__INPUT MATERIAL__:

• • •

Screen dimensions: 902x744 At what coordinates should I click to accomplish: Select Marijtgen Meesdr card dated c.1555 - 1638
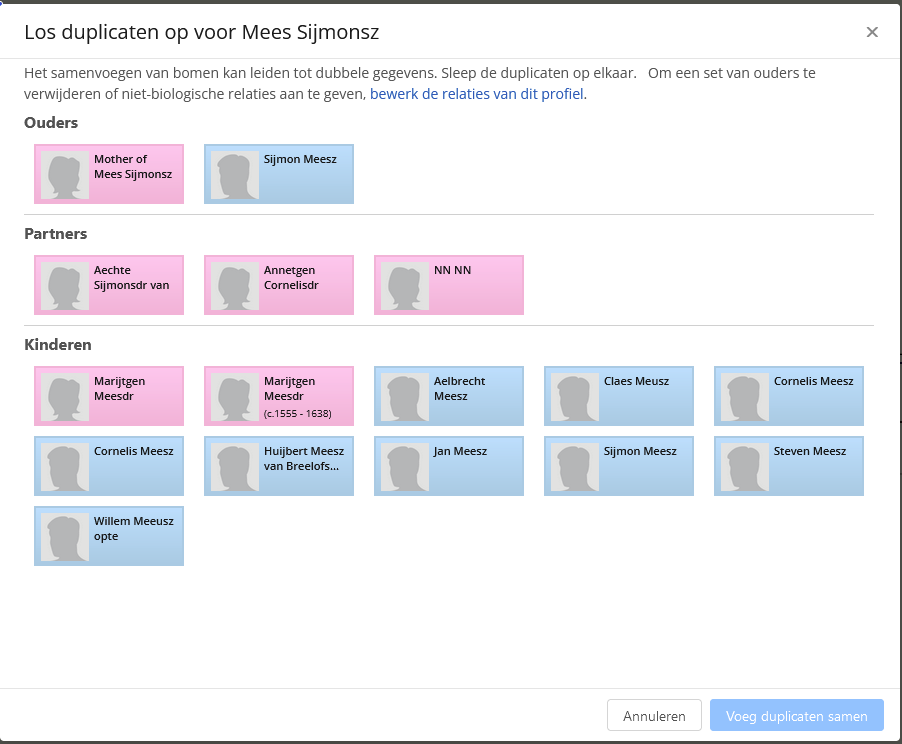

• • •

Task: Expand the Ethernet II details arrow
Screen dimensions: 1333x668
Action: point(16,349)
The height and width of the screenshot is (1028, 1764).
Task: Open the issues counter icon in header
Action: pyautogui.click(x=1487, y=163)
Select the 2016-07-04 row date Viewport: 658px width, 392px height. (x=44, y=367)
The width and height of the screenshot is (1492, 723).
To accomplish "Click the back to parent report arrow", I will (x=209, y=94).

• • •

__PROBLEM__: Go line by line through the data, copying each one that contains the word "arrow".

__SOLUTION TO THIS EXERCISE__:
Task: Expand the Ethernet II details arrow
To accomplish "Click the back to parent report arrow", I will (x=209, y=94).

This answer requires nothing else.